Our first challenge, after getting grid power to the installation, was to get the EnCorp Generator Controller to communicate with the Katolight generator. We followed the manufacturers’ recommendations to the letter, using an expensive grounded communication cable—“the fancy cable,” we called it. We wired up the system and set about testing. It only “sort of worked.” It was inconsistent—sometimes it worked, sometimes it didn’t. We kept testing, our frustration growing every day as we tried to fight off hypothermia. After weeks of trial and error, we learned that the system did not work because of inductance issues on the fancy cable; we discovered that substituting a simple low cost twisted pair of wires—speaker wire, I called it—did the trick.

That was only the beginning. Next we had issues with the generator controller not talking with the software system due to interface problems. My boss wondered why we were spending several months in the field and why costs were rising on the installation.

Fast forward twelve years to 2012 for PGE’s Salem Smart Power Project. Once again inductance and interface issues made communication between smart inverters and the 5 MW lithium-Ion battery storage system challenging
for our team. In our brave new world of inverter-based distributed energy resources (DER), plug and play is still the dream – not the reality.
Interoperability should be simple. When you purchase a piece of equipment that’s designed to communicate with another piece of equipment, they should work the first time. There are probably some energy policy makers out there that believe that’s the way things actually work: you plug it in and “there you go.”

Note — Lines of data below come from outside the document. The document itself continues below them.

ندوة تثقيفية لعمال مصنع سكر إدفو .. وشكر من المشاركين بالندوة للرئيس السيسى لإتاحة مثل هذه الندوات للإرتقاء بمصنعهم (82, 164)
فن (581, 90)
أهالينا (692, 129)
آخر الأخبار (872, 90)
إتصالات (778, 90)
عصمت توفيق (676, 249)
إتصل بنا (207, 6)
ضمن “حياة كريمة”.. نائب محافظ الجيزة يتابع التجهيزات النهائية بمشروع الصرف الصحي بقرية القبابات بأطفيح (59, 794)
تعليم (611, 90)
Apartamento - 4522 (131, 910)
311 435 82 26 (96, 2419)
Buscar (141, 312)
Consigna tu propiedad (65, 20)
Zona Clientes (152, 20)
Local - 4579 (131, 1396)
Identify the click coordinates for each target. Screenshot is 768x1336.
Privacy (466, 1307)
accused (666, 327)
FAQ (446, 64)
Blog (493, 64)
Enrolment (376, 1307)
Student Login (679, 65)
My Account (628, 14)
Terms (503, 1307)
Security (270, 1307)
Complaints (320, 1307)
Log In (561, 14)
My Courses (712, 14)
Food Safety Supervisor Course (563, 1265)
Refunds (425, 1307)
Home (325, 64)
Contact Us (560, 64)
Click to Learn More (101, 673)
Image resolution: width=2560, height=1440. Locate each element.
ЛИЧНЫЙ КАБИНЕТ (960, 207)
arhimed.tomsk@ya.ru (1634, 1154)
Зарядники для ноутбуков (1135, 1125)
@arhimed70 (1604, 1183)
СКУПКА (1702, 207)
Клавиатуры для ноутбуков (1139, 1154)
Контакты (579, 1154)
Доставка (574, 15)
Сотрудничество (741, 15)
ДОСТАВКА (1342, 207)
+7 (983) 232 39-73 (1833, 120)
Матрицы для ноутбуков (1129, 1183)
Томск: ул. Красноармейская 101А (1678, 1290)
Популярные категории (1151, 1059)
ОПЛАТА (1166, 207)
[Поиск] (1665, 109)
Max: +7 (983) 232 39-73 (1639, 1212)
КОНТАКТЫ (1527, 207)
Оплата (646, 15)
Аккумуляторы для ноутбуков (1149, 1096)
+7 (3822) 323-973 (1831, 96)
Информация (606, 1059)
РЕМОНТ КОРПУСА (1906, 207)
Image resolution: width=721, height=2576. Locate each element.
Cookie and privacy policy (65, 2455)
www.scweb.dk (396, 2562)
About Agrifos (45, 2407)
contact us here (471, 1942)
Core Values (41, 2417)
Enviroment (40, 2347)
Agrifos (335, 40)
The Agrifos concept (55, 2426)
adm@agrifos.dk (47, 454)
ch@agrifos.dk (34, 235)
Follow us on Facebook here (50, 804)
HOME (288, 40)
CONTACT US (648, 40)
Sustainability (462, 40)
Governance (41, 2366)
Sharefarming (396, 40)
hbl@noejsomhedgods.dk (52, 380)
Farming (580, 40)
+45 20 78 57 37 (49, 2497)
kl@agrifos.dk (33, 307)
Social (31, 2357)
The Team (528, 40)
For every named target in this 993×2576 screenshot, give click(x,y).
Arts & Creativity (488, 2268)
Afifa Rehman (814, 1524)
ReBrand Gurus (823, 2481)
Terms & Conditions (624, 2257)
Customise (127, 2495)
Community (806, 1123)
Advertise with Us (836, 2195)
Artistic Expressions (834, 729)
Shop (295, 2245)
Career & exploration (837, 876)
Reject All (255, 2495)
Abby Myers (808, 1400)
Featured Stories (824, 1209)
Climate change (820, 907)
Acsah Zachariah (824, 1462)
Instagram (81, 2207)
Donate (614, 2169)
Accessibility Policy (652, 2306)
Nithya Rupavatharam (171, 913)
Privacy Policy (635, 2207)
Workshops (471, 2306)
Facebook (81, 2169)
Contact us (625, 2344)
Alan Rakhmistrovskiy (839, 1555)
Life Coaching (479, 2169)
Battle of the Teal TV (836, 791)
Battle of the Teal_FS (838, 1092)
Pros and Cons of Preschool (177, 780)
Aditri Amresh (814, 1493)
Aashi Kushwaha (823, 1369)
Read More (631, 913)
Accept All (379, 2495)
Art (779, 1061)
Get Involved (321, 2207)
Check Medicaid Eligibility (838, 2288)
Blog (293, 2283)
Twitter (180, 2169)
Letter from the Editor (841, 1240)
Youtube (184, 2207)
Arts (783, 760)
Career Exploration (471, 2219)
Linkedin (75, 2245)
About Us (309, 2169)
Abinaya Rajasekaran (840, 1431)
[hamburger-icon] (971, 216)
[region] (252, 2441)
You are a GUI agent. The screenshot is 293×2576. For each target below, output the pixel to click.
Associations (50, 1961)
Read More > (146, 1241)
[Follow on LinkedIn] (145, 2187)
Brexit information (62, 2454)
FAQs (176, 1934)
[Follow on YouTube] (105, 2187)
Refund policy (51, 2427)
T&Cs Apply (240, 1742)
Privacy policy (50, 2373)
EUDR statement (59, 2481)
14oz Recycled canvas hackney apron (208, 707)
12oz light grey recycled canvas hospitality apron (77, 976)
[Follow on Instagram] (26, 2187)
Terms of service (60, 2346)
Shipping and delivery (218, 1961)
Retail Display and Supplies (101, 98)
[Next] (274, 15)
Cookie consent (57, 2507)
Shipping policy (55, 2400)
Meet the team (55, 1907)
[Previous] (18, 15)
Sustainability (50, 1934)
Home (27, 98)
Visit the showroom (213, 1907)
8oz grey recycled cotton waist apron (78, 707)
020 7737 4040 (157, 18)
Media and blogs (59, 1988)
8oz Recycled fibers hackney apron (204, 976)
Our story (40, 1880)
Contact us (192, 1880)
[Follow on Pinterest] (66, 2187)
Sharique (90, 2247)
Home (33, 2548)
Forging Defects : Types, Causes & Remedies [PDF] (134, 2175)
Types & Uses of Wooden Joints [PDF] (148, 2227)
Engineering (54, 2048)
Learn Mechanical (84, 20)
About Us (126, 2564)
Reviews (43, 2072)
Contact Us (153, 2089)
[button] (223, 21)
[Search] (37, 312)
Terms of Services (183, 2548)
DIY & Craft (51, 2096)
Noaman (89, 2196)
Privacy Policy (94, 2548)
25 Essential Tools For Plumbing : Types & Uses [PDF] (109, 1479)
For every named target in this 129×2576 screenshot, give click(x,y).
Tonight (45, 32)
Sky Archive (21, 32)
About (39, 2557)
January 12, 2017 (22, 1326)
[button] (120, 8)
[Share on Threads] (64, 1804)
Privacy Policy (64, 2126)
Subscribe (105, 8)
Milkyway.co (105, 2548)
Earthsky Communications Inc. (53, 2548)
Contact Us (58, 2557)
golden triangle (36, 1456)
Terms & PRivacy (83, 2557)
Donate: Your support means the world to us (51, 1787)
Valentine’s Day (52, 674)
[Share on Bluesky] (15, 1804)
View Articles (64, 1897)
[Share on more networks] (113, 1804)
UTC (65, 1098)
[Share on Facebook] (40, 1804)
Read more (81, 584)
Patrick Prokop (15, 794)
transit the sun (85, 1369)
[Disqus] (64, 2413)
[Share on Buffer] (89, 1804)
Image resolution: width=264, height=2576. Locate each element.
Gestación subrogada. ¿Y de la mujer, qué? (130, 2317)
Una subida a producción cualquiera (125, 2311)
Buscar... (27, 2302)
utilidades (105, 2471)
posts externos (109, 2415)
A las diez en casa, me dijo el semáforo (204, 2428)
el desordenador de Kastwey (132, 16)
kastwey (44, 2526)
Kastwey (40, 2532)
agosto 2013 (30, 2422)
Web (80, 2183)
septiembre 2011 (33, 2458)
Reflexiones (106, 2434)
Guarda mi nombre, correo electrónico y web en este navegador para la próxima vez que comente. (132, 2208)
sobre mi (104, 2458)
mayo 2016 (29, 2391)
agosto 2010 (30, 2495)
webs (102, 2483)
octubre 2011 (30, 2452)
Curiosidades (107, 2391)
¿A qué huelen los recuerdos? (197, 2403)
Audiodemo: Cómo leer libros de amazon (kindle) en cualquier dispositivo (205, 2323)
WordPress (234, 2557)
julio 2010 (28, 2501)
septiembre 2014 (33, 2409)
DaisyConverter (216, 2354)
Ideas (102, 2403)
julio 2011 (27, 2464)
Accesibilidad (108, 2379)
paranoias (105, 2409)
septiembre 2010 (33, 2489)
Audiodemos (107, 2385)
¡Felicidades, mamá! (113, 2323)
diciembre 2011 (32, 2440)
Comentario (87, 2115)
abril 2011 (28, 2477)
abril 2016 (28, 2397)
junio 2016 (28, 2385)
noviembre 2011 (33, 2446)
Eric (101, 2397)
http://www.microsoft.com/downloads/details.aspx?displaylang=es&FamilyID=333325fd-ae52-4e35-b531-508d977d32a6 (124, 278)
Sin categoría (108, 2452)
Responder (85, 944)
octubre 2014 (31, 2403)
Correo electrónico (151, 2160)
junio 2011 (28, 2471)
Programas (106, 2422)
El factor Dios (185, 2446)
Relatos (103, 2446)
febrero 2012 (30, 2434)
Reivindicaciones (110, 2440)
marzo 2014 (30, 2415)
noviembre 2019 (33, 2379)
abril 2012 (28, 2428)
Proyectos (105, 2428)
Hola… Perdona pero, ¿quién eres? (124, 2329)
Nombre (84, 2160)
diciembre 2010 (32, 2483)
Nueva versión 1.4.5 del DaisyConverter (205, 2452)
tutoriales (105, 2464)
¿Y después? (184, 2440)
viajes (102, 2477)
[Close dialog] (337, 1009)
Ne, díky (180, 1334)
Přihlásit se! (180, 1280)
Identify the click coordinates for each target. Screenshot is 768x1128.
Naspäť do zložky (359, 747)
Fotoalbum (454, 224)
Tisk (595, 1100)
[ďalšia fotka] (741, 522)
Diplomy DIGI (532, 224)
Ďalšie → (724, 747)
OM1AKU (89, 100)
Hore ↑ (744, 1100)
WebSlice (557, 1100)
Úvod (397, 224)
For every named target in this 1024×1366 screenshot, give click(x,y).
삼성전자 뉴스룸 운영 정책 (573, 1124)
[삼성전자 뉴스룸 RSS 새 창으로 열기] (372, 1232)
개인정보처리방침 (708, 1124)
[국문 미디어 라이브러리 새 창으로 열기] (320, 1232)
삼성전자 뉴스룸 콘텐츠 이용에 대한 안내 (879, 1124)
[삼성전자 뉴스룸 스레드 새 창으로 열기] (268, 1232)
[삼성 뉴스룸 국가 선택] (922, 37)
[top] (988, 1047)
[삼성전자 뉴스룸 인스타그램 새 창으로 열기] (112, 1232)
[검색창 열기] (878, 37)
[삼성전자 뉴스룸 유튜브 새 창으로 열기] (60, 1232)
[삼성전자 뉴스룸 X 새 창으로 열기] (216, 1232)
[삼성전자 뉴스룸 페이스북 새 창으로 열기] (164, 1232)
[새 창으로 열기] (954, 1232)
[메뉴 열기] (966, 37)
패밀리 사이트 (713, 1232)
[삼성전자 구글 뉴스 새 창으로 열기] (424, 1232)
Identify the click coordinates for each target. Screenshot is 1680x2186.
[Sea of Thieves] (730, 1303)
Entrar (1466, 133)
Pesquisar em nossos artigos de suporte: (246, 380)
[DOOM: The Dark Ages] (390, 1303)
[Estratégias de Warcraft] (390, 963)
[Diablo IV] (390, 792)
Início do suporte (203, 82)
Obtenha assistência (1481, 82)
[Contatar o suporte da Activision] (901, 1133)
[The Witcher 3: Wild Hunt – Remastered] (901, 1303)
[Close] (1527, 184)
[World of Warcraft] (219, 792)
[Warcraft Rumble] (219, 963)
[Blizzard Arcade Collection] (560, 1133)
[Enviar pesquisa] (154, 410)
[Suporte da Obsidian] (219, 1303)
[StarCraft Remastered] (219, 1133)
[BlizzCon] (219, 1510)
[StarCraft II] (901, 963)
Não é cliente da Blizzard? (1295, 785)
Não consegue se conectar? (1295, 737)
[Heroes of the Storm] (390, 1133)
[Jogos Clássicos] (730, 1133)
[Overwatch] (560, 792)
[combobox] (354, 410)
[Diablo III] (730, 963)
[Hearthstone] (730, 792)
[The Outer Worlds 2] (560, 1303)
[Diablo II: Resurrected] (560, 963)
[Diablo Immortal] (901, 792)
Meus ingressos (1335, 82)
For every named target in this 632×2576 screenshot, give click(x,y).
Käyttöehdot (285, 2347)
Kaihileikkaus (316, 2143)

I can tell you that is not how it works. Rarely, in the distributed generation or demand response equipment areas, do systems inter-operate. In fact, each generator or demand response site poses its own unique challenges to inter-device communication.

Let me give another example; Kettle Foods in Salem, Oregon, a major potato and other chip maker, installed one of the first greater-than 100 kW solar arrays in the Pacific Northwest. I wanted to obtain the data from that system. PGE had recently been experimenting with a new Ethernet radio system that seemed to offer simple wireless communication between field DER and our fairly new control system at PGE’s headquarters. We call that control system “GenOnSys.” We could also use a PGE SCADA (System Control and Data Acquisition) radio communications tower in West Salem to receive signals from Kettle Foods. This could ultimately provide a slick system for smaller generators in the Salem area to participate in the dispatchable standby generation program. In addition, solar or demand response systems could potentially utilize that approach in the future.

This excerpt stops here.